On the diplomatic front, India has pressed for the resumption and modernisation of hydrological data-sharing through the bilateral expert-level mechanism (ELM) on trans-border rivers, first established in 2006. Analysts have called for new monitoring stations to be established closer to the Great Bend itself – around Mêdog and Gompo Ne – since existing stations further upstream capture only a fraction of the flow relevant to Indian planning.

The scheduling of India’s own BRICS presidency this year, followed by China’s in 2027 and the third UN Water Conference in December 2026, offers a diplomatic window. It could help anchor water cooperation within a wider multilateral process rather than leave it to sporadic bilateral gestures.

The external affairs minister, S Jaishankar, has previously raised the issue directly with his Chinese counterparts, urging both transparency on the dam’s construction and a firm timeline for restoring data-sharing.

Beyond the Brahmaputra basin itself, India has also revived plans to interlink rivers as a buffer against any future upstream disruption.

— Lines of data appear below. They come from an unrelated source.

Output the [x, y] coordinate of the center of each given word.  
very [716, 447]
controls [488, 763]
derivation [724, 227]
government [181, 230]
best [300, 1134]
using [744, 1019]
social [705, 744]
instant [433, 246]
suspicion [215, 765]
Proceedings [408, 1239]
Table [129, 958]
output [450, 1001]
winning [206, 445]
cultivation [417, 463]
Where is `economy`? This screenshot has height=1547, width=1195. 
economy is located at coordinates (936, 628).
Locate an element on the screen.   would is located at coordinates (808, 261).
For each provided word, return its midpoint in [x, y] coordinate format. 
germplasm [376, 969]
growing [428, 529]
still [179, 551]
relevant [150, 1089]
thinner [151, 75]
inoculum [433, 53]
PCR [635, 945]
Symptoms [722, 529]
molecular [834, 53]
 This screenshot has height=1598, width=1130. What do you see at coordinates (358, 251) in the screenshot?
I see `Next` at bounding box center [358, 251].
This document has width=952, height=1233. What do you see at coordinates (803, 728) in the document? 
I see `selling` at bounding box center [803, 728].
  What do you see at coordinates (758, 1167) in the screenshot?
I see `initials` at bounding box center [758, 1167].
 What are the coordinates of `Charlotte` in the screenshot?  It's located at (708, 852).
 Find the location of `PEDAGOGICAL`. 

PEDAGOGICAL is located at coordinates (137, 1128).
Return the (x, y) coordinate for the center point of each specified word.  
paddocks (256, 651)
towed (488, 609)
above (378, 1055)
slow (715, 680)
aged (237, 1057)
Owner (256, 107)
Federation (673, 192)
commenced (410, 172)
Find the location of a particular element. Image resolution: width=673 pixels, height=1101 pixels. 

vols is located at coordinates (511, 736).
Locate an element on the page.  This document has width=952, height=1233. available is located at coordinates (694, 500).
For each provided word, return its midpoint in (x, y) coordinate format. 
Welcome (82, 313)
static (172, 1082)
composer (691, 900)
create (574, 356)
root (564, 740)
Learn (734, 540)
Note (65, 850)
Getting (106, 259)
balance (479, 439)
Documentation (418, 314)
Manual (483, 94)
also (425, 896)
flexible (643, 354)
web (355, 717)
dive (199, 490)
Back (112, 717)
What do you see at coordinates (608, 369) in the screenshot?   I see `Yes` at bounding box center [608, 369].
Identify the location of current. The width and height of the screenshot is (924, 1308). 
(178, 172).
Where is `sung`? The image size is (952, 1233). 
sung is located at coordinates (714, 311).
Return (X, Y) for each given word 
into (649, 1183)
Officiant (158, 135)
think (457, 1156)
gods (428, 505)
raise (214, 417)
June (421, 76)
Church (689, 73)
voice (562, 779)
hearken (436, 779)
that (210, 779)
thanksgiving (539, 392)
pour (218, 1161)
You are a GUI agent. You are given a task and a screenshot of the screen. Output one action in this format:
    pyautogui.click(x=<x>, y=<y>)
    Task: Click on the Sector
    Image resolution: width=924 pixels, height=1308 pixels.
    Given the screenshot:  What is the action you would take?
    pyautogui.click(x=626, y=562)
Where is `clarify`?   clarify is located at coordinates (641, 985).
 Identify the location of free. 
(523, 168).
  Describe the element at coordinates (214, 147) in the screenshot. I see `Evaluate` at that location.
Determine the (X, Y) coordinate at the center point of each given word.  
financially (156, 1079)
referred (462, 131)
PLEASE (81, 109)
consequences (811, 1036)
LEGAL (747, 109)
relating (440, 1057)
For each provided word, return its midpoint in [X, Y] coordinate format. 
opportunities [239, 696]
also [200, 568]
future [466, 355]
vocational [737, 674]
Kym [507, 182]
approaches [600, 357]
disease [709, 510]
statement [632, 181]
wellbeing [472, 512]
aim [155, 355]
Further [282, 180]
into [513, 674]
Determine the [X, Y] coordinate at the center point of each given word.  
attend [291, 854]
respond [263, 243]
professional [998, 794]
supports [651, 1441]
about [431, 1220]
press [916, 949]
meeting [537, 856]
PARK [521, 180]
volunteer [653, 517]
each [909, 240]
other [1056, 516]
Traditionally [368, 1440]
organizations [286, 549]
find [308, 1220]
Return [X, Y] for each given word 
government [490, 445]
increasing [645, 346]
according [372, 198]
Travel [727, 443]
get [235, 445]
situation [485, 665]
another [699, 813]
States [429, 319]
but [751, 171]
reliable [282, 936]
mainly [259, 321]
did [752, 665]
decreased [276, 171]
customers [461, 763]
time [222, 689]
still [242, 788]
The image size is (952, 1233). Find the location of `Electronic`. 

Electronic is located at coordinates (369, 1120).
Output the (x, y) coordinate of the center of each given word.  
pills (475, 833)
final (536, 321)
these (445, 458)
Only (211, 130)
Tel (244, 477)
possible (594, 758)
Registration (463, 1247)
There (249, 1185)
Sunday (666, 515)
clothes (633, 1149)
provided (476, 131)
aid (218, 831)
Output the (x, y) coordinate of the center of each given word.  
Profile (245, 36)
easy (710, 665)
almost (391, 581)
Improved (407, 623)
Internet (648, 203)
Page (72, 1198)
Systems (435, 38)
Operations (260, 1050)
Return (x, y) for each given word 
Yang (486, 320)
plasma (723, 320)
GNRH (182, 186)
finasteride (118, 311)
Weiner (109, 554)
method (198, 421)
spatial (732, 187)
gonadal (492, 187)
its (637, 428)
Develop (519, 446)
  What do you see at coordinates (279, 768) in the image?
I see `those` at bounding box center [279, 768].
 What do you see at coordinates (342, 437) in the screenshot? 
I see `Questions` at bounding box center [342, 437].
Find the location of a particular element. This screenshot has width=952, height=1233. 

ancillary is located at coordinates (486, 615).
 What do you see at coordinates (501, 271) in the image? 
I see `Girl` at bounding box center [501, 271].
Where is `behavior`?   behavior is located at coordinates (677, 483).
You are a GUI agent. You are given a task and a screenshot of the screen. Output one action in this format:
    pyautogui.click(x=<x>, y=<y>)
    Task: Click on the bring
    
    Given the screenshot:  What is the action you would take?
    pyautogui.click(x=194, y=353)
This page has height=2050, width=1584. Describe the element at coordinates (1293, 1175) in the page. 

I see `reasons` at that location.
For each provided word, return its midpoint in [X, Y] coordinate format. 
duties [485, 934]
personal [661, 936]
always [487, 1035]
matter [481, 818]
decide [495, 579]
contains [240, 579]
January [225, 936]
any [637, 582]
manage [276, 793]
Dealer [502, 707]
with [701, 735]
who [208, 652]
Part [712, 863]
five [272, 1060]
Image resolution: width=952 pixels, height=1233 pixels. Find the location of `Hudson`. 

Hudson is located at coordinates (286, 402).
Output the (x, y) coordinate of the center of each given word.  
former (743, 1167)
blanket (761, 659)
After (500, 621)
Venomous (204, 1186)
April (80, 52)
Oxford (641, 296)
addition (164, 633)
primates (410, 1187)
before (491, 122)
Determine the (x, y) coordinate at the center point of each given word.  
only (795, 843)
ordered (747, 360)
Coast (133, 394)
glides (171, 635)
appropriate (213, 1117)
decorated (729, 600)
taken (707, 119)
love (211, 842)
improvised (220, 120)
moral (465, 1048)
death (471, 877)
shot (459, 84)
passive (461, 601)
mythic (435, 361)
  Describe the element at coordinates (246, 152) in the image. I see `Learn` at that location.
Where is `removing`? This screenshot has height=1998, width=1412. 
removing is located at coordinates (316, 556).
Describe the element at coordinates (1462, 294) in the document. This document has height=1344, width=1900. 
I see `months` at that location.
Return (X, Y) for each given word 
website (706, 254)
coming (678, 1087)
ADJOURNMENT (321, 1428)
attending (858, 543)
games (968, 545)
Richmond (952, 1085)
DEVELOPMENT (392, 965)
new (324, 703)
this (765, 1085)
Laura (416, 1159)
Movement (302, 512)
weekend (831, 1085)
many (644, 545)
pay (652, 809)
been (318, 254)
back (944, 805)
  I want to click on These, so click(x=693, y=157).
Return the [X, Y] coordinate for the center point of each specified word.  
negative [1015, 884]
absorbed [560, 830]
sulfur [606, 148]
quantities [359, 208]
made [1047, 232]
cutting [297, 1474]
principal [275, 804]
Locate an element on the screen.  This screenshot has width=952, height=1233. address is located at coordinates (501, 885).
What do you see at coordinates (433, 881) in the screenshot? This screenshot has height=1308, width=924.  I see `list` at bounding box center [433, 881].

These include the proposed Manas-Sankosh-Teesta-Ganga link and the Jogighopa-Teesta-Farakka link, both intended to diversify the northeast’s water dependence beyond a single transboundary source.

Independent satellite monitoring, through India’s own remote-sensing assets, offers a further hedge, allowing New Delhi to track reservoir levels at the Great Bend even without Chinese cooperation. Finally, coordinating more closely with Bangladesh, which shares India’s downstream vulnerability on the same river system, would give New Delhi a stronger collective voice.

Such coordination could help press Beijing towards a rules-based, transparent basin framework rather than the ad hoc arrangement that has prevailed for two decades.

Gao’s remarks may or may not carry Beijing’s formal blessing. But they serve as a reminder that India’s upstream leverage on the Indus is mirrored, uncomfortably, by its downstream vulnerability on the Brahmaputra – and that closing that gap will take sustained investment in storage, data and diplomacy, not rhetoric alone.